WHAT YOU SHOULD DO – Only a number is wanted here. Tally the lines of the data that contain "Expand".

DATA FOR REVIEW –
---+---

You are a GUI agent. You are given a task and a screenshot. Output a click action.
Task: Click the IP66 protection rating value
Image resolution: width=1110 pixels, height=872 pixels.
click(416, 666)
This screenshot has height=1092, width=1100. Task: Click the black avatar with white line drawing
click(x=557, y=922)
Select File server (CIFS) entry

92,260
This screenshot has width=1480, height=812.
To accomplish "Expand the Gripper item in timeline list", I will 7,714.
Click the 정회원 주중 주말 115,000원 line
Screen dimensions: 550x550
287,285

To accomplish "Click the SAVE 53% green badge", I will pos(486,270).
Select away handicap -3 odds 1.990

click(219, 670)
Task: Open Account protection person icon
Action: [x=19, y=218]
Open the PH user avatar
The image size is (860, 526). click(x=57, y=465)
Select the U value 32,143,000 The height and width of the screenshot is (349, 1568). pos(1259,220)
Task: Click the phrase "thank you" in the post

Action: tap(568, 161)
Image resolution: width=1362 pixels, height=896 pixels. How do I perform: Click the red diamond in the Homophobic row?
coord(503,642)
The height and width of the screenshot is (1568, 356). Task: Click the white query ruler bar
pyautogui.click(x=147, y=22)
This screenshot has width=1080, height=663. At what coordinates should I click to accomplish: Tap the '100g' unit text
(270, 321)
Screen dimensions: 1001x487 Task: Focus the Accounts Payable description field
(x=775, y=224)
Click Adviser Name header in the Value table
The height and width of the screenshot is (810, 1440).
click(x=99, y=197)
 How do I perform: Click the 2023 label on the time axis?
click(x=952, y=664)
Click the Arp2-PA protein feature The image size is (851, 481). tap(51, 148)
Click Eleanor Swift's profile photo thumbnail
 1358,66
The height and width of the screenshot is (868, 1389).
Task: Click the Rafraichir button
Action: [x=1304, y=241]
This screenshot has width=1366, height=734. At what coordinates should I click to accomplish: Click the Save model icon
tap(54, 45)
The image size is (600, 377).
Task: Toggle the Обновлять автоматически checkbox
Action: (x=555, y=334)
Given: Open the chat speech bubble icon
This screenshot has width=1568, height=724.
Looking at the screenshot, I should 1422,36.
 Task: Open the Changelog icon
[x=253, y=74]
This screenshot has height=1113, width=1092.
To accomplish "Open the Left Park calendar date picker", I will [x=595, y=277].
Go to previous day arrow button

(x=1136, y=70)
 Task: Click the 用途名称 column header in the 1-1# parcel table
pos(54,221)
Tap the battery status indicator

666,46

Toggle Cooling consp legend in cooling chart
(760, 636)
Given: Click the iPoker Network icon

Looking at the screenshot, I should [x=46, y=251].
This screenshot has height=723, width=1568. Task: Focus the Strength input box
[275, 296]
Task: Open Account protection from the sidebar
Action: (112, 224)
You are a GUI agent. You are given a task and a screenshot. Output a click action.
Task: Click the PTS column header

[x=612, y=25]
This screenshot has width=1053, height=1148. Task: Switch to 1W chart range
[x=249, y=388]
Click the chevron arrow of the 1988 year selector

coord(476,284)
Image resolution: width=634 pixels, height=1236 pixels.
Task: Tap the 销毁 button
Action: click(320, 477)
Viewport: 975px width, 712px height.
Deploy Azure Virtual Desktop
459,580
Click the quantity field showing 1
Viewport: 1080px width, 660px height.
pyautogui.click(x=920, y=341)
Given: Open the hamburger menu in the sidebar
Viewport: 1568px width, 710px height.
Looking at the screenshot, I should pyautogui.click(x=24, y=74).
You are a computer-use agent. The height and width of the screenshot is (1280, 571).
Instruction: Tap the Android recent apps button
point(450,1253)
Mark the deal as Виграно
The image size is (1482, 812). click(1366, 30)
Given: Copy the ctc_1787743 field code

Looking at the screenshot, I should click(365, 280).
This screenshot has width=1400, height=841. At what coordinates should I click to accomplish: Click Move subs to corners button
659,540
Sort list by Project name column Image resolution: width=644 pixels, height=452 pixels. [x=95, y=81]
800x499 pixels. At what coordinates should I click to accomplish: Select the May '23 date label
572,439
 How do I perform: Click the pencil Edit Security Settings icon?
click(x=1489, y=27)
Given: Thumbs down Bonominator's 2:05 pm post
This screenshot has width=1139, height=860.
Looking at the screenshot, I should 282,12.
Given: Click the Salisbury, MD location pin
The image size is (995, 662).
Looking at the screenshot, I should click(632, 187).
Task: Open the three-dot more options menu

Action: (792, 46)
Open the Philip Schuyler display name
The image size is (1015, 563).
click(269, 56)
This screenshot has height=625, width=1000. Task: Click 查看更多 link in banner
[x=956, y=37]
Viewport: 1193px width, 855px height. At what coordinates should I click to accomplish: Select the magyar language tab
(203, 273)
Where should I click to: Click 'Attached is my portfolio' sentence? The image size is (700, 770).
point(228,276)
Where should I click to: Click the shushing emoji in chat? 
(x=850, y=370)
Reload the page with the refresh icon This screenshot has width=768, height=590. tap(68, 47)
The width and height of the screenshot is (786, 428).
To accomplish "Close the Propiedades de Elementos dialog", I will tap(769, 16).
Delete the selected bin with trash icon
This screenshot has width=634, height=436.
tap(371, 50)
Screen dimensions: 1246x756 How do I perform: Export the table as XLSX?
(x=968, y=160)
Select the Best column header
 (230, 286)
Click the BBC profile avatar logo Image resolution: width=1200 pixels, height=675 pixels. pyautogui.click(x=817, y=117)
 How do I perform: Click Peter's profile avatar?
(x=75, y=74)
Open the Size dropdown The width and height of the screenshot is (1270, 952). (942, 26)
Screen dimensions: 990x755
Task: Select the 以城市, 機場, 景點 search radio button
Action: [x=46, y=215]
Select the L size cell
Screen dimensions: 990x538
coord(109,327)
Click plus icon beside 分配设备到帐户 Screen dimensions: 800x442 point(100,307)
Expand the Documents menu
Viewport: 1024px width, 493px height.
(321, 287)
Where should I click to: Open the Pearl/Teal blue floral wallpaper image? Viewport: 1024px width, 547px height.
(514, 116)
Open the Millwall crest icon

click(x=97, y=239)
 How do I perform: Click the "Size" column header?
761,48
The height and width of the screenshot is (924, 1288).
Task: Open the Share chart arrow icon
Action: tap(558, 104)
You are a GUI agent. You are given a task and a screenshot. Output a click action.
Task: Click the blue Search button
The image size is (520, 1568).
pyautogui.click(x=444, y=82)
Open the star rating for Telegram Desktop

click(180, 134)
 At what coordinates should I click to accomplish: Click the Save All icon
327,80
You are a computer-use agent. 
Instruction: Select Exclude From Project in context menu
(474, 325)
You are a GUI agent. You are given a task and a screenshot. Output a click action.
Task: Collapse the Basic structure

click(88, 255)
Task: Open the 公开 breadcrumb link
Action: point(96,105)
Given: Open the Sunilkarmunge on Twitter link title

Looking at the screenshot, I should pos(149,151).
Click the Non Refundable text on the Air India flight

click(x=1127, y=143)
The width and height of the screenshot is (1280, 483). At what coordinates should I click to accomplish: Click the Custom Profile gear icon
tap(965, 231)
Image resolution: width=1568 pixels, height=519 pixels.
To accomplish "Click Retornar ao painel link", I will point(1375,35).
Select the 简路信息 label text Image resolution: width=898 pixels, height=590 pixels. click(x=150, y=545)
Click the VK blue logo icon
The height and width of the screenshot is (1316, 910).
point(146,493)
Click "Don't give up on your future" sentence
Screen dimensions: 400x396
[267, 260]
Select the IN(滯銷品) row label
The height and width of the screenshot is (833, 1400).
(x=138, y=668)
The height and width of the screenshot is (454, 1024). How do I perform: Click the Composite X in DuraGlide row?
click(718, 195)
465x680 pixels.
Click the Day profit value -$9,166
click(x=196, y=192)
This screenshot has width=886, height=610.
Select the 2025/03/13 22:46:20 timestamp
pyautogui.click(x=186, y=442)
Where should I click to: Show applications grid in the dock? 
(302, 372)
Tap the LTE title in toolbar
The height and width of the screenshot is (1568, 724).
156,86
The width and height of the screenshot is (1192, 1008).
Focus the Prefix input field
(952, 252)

---+---

RESPONSE AREA – 2